Story by Tobias Mudzingwa
AS Men’s Health Month draws to a close, men have been encouraged to prioritise being emotionally, mentally, and physically present in the lives of their children.
The call comes amid concerns that many fathers feel overlooked and underappreciated, with some saying mothers often receive most of the recognition for parenting despite the important role fathers play in their children’s lives.
“I love my mother more because she understands my needs better,” a child said.
“I love them both equally because they love me uniquely,” another child said.
“I love my dad more because he is understanding,” a child said.
Children were answering the question, “Who do you love more, your mother or your father.
There are over 15 commemorations on the United Nations calendar that celebrate women and girls, compared to just six for men, one of the reasons why men believe there is bias towards women.

Despite men being the providers at home, children are alleged to love their mothers more, a trend men say is widespread.
“Women will not tell the children that most of the finances being used at home would have been provided for by the father, so they think the dad is not doing much at home,” a man said.
“Socialisation of children is mostly done by women, so the two create a bond that cannot be broken, even when the children get older. So the father is regarded as unavailable,” a husband said.
“Even when they have money, these children will give both parents $5, for example, but behind the scenes, the mother may be given $20 more,” another man said.
The same men, however, say they may be shooting themselves in the foot due to several socio-economic reasons.
“Maybe we do not get the love we deserve because we are not physically and emotionally available for our children. By covering this void, mothers are loved more,” a man said.
“We are also culprits in that we abuse our wives, and this will all be in the eyes of the children. So they cultivate resentment towards us,” another said.
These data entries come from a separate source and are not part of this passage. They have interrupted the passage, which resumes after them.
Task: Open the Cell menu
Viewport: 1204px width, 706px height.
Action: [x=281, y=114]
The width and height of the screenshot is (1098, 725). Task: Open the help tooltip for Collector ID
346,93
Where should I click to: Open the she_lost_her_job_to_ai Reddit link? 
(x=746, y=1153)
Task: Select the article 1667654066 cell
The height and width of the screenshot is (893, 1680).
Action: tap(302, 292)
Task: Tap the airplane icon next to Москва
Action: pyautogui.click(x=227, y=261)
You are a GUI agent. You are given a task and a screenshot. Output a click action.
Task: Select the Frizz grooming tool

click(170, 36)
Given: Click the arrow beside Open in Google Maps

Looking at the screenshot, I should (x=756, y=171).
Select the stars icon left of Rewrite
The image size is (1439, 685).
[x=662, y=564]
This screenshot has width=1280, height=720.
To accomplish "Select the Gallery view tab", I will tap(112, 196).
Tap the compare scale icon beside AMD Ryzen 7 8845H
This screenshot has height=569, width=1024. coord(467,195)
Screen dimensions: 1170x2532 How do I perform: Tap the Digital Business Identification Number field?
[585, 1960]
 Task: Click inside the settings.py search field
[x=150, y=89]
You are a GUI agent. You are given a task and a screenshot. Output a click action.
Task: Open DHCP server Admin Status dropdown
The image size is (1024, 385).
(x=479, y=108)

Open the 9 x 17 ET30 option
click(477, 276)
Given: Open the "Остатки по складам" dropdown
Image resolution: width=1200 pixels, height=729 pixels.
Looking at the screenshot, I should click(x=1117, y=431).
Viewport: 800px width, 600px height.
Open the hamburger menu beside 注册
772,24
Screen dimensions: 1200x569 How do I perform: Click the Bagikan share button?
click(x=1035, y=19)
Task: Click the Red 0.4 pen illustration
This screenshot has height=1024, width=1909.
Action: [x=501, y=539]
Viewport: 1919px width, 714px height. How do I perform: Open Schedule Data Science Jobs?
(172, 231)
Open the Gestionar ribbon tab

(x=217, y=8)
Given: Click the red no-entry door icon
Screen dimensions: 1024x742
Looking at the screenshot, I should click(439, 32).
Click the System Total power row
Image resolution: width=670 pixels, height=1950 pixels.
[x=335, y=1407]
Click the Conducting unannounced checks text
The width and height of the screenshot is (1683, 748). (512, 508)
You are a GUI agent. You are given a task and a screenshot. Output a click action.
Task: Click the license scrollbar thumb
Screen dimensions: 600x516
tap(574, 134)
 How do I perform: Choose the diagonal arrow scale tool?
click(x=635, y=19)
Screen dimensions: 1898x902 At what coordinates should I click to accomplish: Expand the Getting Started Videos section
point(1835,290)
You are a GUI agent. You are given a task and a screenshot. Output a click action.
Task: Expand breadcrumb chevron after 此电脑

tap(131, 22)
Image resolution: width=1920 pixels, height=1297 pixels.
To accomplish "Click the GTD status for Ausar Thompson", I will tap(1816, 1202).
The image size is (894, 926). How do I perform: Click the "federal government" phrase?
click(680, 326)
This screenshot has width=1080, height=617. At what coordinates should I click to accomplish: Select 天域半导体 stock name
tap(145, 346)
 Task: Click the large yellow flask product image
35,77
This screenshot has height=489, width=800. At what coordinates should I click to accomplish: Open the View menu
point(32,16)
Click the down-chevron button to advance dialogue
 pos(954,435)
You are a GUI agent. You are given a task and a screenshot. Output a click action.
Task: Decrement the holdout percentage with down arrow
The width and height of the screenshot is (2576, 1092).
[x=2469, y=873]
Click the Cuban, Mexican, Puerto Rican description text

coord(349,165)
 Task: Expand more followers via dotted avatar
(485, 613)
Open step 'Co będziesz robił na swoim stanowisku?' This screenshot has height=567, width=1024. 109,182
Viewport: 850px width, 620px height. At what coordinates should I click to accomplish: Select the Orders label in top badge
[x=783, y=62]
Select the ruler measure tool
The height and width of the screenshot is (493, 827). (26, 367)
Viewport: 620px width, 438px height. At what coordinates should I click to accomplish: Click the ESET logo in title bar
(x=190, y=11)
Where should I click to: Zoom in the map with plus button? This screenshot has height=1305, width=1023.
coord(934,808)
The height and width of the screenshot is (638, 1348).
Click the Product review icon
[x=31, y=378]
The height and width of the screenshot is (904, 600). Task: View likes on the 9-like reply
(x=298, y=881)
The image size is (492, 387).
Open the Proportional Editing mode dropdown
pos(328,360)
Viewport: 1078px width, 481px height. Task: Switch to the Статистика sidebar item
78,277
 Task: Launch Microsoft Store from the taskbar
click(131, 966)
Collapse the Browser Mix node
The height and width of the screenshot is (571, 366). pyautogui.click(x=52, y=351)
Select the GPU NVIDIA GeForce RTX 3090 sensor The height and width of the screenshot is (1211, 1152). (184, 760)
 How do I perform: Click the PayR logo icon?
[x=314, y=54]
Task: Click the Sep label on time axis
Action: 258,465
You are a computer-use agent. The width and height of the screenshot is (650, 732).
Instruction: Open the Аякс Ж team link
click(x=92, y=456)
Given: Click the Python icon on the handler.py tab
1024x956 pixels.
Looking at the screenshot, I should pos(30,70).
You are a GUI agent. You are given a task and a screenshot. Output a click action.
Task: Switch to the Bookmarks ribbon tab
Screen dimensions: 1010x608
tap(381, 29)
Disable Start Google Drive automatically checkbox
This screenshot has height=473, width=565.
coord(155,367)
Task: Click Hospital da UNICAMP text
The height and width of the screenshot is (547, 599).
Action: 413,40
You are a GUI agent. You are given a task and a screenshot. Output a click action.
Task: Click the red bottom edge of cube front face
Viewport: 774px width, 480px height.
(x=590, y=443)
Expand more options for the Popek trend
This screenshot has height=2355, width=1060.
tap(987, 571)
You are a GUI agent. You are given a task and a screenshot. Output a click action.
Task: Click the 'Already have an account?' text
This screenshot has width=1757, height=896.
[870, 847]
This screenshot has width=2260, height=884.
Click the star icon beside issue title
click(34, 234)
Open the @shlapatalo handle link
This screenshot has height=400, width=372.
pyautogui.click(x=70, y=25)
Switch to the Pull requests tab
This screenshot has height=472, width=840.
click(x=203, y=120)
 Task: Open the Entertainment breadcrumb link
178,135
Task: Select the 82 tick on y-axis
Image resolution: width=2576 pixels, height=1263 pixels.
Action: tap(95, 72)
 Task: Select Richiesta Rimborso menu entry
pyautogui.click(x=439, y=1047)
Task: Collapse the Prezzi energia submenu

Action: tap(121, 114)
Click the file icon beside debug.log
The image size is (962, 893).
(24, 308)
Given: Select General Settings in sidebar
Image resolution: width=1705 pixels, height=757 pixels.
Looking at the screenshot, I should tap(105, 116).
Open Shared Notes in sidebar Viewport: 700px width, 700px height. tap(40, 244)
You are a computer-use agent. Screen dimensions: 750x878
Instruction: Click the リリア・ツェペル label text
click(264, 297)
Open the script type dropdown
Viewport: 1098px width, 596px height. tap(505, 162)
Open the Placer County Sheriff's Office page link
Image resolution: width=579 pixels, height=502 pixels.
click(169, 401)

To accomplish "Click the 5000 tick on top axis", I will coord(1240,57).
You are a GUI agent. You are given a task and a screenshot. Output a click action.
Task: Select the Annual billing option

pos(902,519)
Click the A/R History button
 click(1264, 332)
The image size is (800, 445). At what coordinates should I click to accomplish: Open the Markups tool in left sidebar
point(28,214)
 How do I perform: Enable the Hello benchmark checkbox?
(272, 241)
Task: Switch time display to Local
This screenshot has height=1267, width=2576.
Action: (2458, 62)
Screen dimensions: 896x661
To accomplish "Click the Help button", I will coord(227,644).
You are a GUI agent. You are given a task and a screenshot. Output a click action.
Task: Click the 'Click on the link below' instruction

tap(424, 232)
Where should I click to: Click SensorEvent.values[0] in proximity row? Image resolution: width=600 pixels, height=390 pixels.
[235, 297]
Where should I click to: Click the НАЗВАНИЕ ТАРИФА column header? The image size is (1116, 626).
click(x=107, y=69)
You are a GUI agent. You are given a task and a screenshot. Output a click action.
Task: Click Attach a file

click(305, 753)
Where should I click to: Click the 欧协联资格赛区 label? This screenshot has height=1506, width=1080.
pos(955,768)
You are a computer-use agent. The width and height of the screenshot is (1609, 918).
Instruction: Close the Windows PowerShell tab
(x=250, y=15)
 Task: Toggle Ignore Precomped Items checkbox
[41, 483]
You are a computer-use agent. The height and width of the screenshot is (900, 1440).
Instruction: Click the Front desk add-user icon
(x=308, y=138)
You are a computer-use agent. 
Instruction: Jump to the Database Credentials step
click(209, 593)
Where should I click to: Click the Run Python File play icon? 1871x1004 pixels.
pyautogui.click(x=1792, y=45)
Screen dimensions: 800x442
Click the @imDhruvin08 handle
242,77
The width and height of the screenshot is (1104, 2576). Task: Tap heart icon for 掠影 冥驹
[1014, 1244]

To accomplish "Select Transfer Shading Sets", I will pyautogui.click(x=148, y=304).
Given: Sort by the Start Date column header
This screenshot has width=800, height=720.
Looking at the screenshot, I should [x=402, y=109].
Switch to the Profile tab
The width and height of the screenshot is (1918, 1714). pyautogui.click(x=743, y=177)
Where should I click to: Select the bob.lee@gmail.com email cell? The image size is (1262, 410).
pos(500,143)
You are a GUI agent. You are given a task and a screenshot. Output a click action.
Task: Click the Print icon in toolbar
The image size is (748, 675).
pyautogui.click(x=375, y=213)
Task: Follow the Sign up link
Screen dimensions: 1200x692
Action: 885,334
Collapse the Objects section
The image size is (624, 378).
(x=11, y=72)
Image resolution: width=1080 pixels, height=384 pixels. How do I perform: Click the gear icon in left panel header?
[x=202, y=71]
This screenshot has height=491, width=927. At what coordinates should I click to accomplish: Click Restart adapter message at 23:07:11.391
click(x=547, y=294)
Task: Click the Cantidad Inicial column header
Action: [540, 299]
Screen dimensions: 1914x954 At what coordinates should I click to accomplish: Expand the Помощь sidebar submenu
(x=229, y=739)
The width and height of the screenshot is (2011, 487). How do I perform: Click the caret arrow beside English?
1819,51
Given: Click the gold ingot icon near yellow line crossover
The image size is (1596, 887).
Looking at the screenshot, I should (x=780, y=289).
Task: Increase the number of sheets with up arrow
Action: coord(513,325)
“When was the last time you went out with your children for ice cream, pizza, or just church on Sunday? Sometimes it is not about financial support, but these things we do not do,” a husband said.
Experts concur, saying besides the good work of being breadwinners in the home, men must go a step further in supporting their children, so that they don’t feel abandoned by their offspring later in life.
“In our context, men take care of most financial responsibilities in the home. But clearly, this is not enough. There are other needs expected of us by our wives and children. If we do not meet these needs, we shall forever feel like we are loved less,” Founder International Coaching and Mentoring Foundation, Dr. Blessing Duri said.
The message to men is clear, as June, which has been dubbed Men’s Health Month, comes to an end, observers believe men must also be emotionally, spiritually, and physically available for their children, whilst children are encouraged to recognise sacrifices by their fathers.